Building on the insights gained from the offline solution, the authors propose an innovative online algorithm that operates with only the causal (past and present) energy state information. This online strategy is vital for real-world applications, where energy availability is not deterministic.

Key Numeric Results and Insights

The optimal offline strategy's performance is demonstrated to vary from the proposed online algorithm, with simulations indicating a close approximation of the throughput upper bound even with limited information.
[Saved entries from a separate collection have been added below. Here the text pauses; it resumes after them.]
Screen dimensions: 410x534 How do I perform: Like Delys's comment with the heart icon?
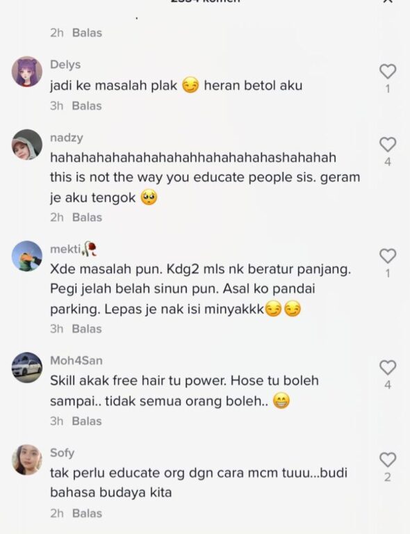coord(388,72)
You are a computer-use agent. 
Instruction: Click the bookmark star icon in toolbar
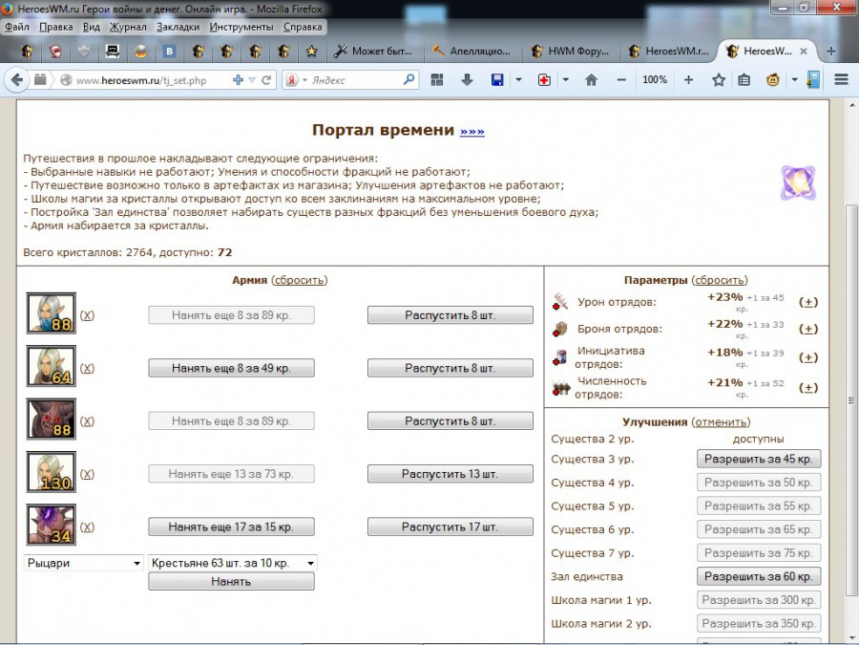click(x=719, y=80)
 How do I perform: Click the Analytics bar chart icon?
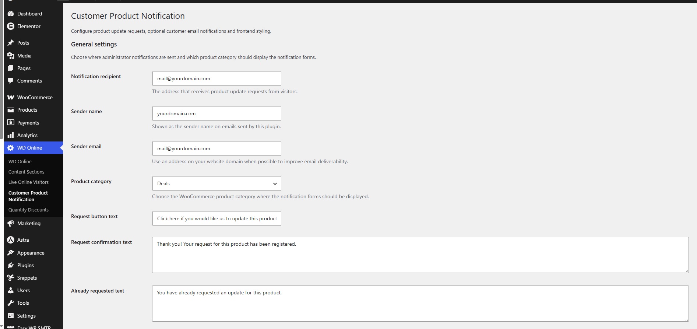pyautogui.click(x=11, y=135)
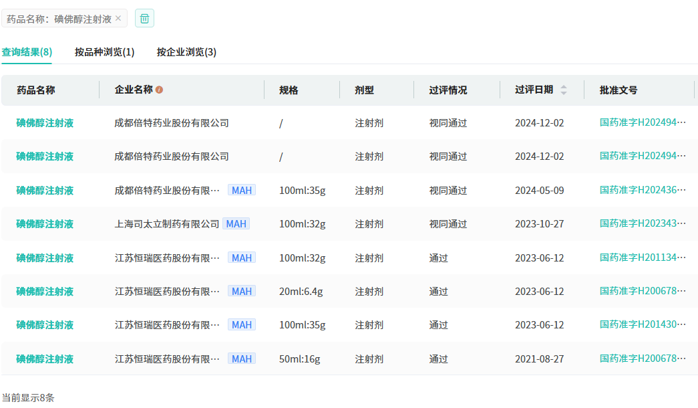Click the 批准文号 column header
Screen dimensions: 698x408
coord(618,90)
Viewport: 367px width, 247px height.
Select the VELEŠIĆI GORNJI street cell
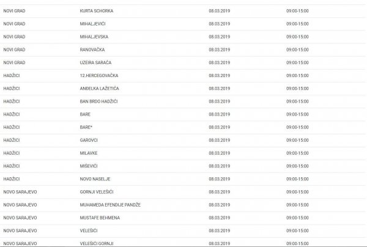point(97,243)
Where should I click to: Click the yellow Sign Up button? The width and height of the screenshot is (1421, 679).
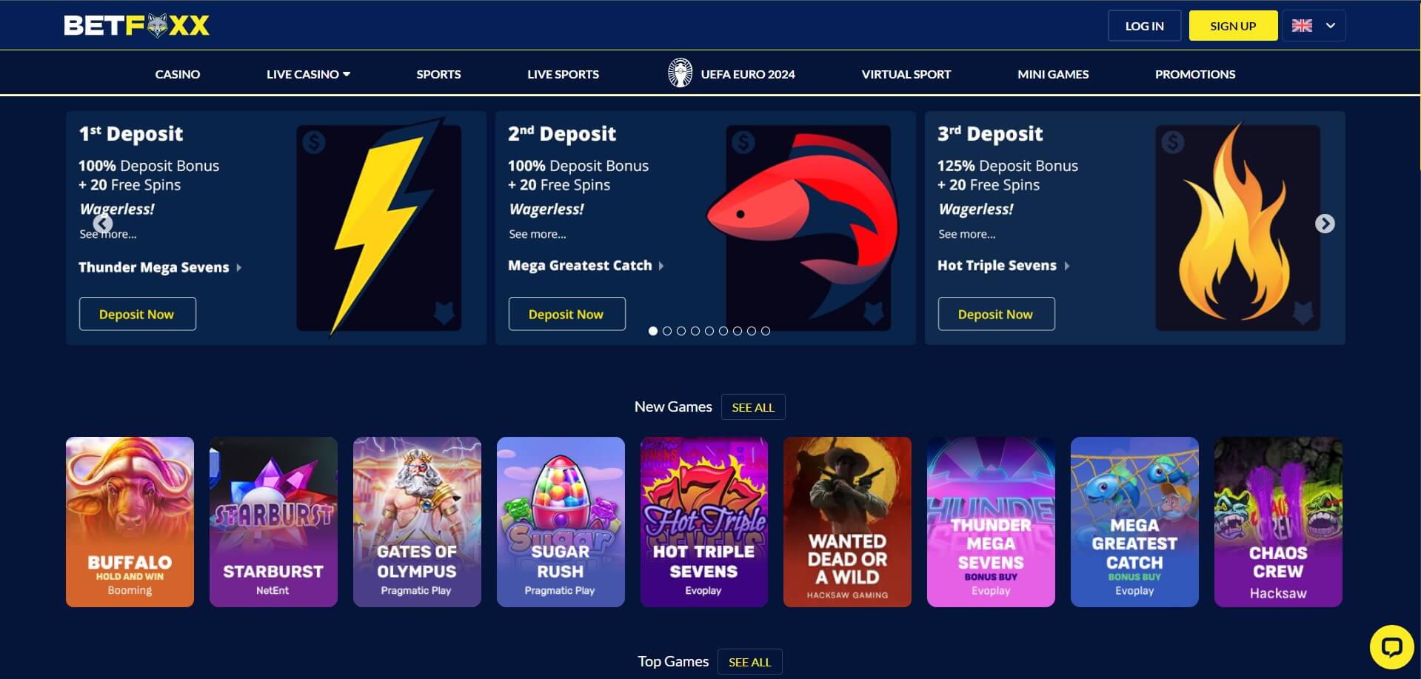[x=1233, y=26]
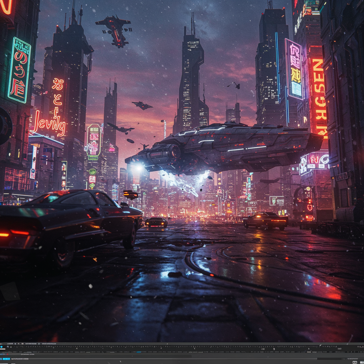
Task: Click the small icon right of the blue shield
Action: click(x=8, y=347)
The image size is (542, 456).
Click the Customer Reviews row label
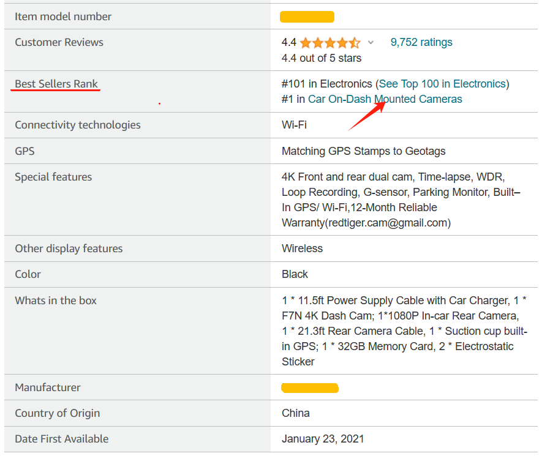59,42
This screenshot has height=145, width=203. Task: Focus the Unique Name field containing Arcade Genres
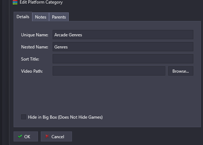point(123,35)
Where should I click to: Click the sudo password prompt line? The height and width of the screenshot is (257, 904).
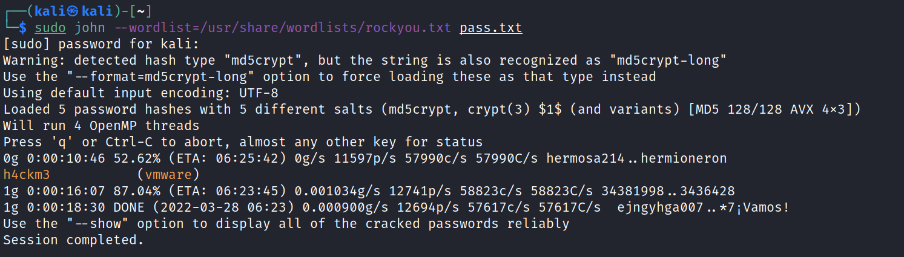[x=101, y=44]
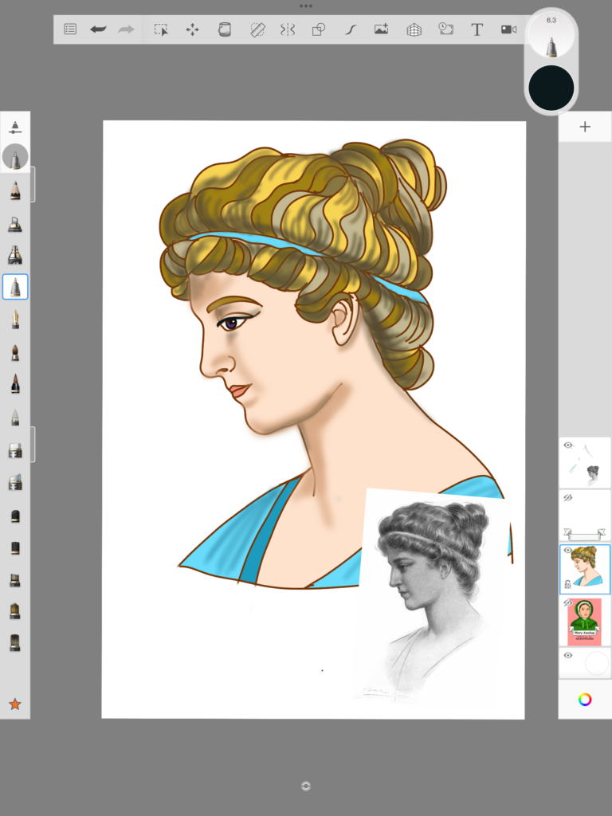Open the Perspective Guides grid tool
Image resolution: width=612 pixels, height=816 pixels.
point(414,29)
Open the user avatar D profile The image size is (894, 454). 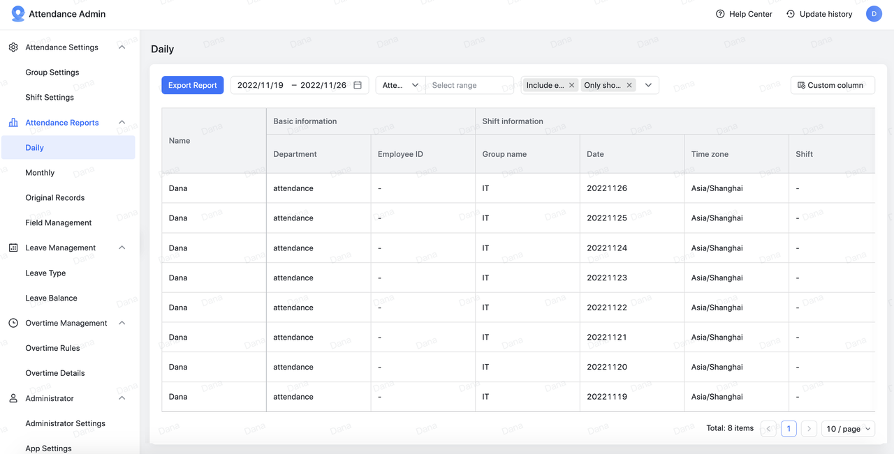pyautogui.click(x=874, y=14)

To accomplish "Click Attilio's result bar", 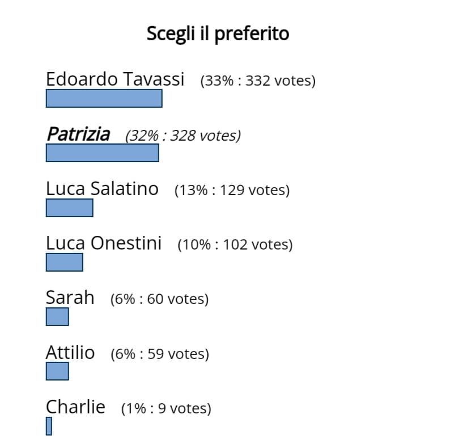I will click(57, 371).

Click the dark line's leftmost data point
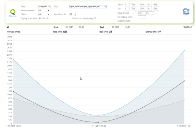coord(14,92)
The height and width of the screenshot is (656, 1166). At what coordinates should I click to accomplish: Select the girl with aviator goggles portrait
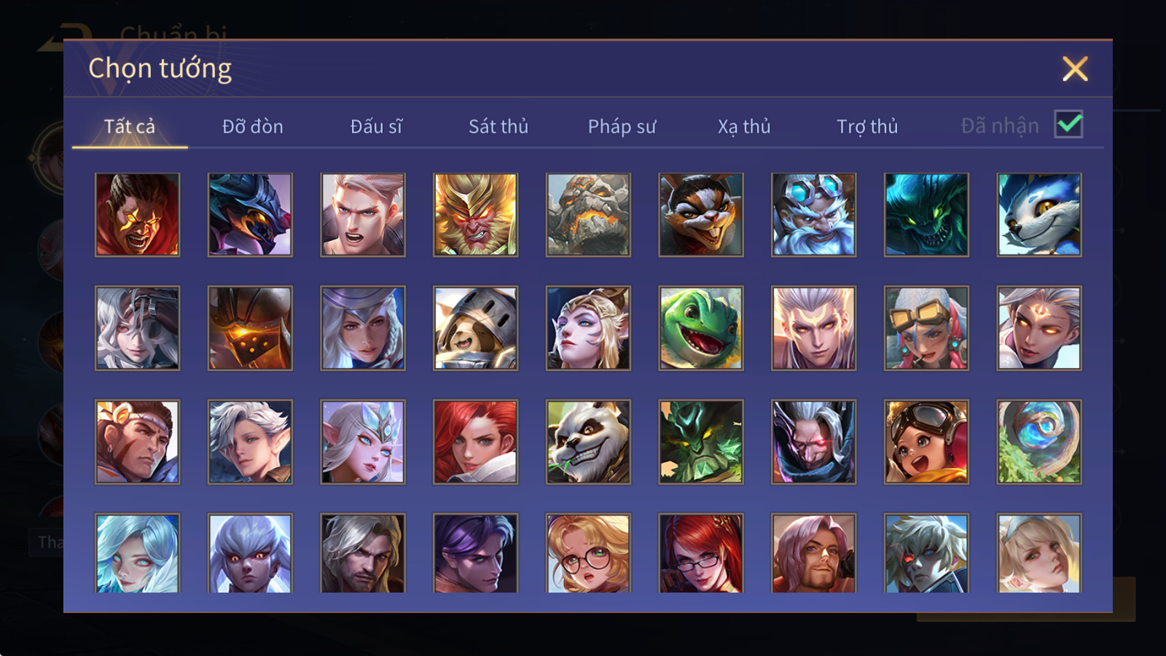point(926,442)
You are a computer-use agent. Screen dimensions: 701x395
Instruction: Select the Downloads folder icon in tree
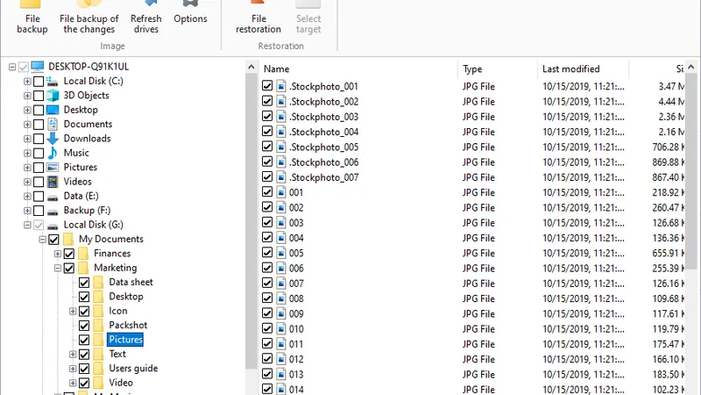pos(53,139)
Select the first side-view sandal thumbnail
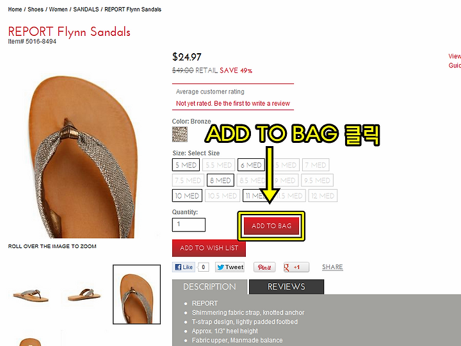The height and width of the screenshot is (346, 461). [x=31, y=295]
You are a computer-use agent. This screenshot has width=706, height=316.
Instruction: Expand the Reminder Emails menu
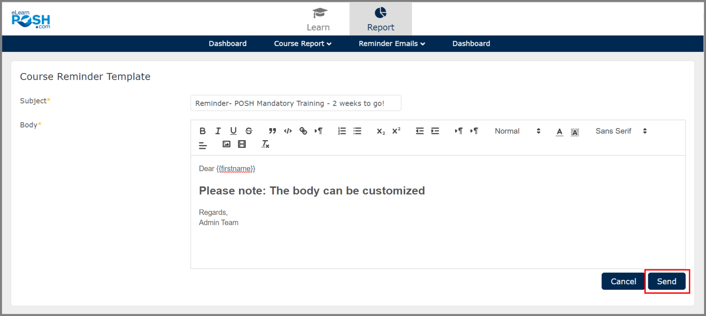(x=392, y=43)
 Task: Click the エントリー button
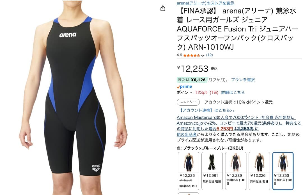tap(188, 102)
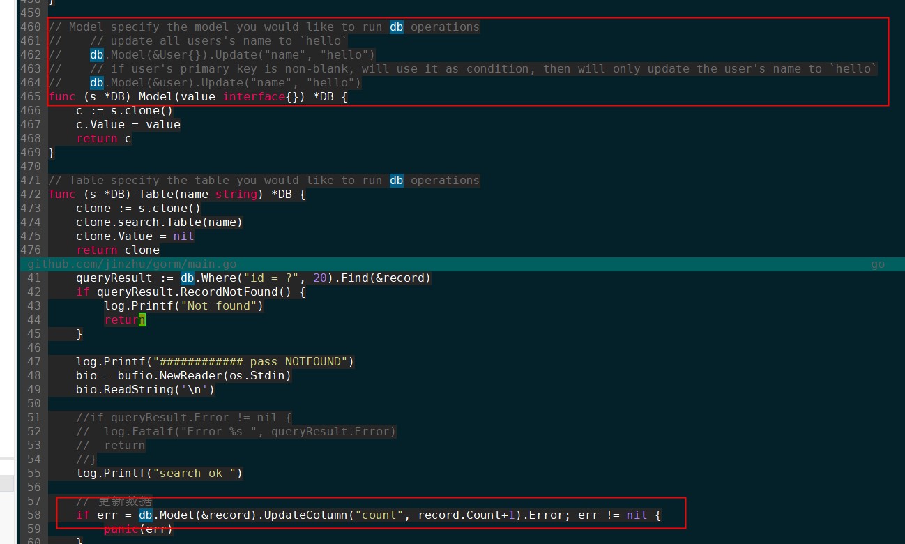Click 'UpdateColumn("count"' call on line 58

pos(334,515)
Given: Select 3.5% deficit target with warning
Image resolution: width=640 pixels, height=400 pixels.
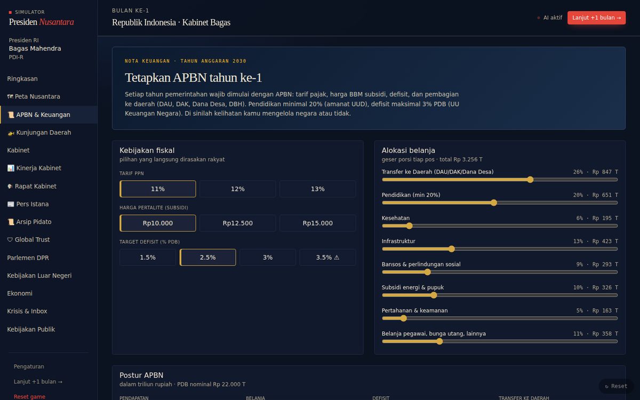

For instance, in a simulated environment with specific channel and energy arrival parameters, the online algorithm achieved a throughput of 61.61 Mbits, just 1.53 Mbits shy of the optimal offline policy’s 63.14 Mbits.

The authors' method outperforms other heuristically designed online algorithms, underscoring its efficacy.

Implications and Future Directions

The results have significant implications for energy harvesting wireless systems, particularly in designing protocols that can adapt efficiently to the unpredictable energy supplies afforded by renewable sources. The unification of EE and SE optimization strategies may inform future protocol designs across the industry that aim for greener, more efficient communication networks.

Theoretical implications include a foundation for further exploration of non-ideal circuit power effects in stochastic environments, potentially extending to broader communication models beyond AWGN channels.

Future research could explore extending these optimization strategies to dynamically changing network topologies or integrating machine learning techniques to predict energy availability, thereby enhancing the adaptability of online algorithms.

This paper contributes to the growing body of work aimed at marrying energy autonomy with communication efficiency, pivotal for achieving sustainable growth in wireless communication infrastructures.